A regular reader of this blog wrote asking me about how I write, inquiring about how much time I invest in developing an outline for each piece, how I decide on a topic for the piece, and how long it takes to write.
I am afraid my answers disappointed her. I replied I am the kind of person who likes the beach because it is so close to the ocean. I never use an outline, I rarely have a topic in mind until I am well into the piece, and each piece usually takes twenty to thirty minutes to write. Maybe I’d be a better writer if I did those things, but patience has never been a strength of mine.
January 11, 2016 USA Today. Ford is making a big push to get intimately involved with the daily mobility needs of all motorists, regardless of whether they own a Ford automobile.
Why is that statement so important to healthcare? I’ll write, you read, and we will come back to that question in a bit.
I spent a few hours trying to buy something over the weekend. My perspective on shopping is simple—if it can be bought, it can be found on Google and purchased online.
My efforts this weekend changed my perspective. What I wanted to buy, what I had looked high and low for, does not exist online. While that may not seem to be a big deal, it should be if you are interested in healthcare, the Affordable Care Act, population health, or your own health.
I wanted to see how easy it was to purchase services, or a program related to health. My health. My wellness.
I Googled ‘buy’ and ‘purchase,’ and ‘health’ and ‘wellness.’ Other than a multitude of hits about whether I want to purchase insurance and nutrition products, and a recommendation to add the term ‘care’ to my search, I did not find anything.

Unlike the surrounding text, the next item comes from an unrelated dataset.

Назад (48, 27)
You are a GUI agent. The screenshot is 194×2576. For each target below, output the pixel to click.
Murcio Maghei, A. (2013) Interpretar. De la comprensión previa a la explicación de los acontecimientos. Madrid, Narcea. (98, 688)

So every healthcare executive in American, both private and public, believes we must recast healthcare to a model focused on prevention on wellness and on health management. Do that and everyone wins.
The downside with that model, and it is a big one, is that nobody has figured out how to package, market and sell those services, and in turn, nobody can buy those services. It is a little like selling tourist travel to Mars. Nobody is selling it because they cannot deliver it, and in turn, nobody can buy it.
Once you have their minds, their wallets will follow. Suppose the average consumer spends ten hours on the phone dealing with your health system. That same person currently spends between 900-1,000 hours a year interacting with their mobile devices. What if your system could be part of those hours? What if you could make the user experience very good and very effective? Wouldn’t that help your brand? Wouldn’t that help make your patients feel more valued?
A handy health assistant living right in your pocket or on your wrist. It could even be tied to reward-based programs with partner companies.
We want to manage the health of the population, and we want to pitch wellness. And it sounds like many people would line up to buy that service. Like going to Mars, it is a great idea. Unfortunately, nobody is building the health and wellness rocket ship.
Back to the article in USA Today about Ford and their app. To me, the most important feature about what Ford is launching is that people do not have to be a Ford customer to benefit from the app.
People do not have to be a Ford customer to benefit from their personal assistant app.
What if the statement read, “People do not have to be a patient of the Cleveland Clinic (or a customer of Anthem or Walmart) to benefit from our personal healthcare assistant app?”
And what do we call those people? Consumers. Prospective patients. The same people your marketing group is spending millions of dollars to turn them into patients.
Might a healthcare personal assistant that benefited patients and consumers be of more value than just another billboard showing a group photo of your urology group?
The best way to drive value is to offer value, to give people something to make their lives better. Give them a solution to a problem they did not know they had.
The way to offer preventive care, to help people habitually manage their health and wellness, is to design and package a solution. Executives are looking at a whole new way to approach healthcare. They cannot manage care with tools and processes designed to provide care.
Start over. Simplify. Perfect. If you were serious about offering proactive care and wellness, wouldn’t it make sense to design an offering?
For those who read this far and are wondering why healthcare needs to use an app from FORD, I may not be able to give you the help you need.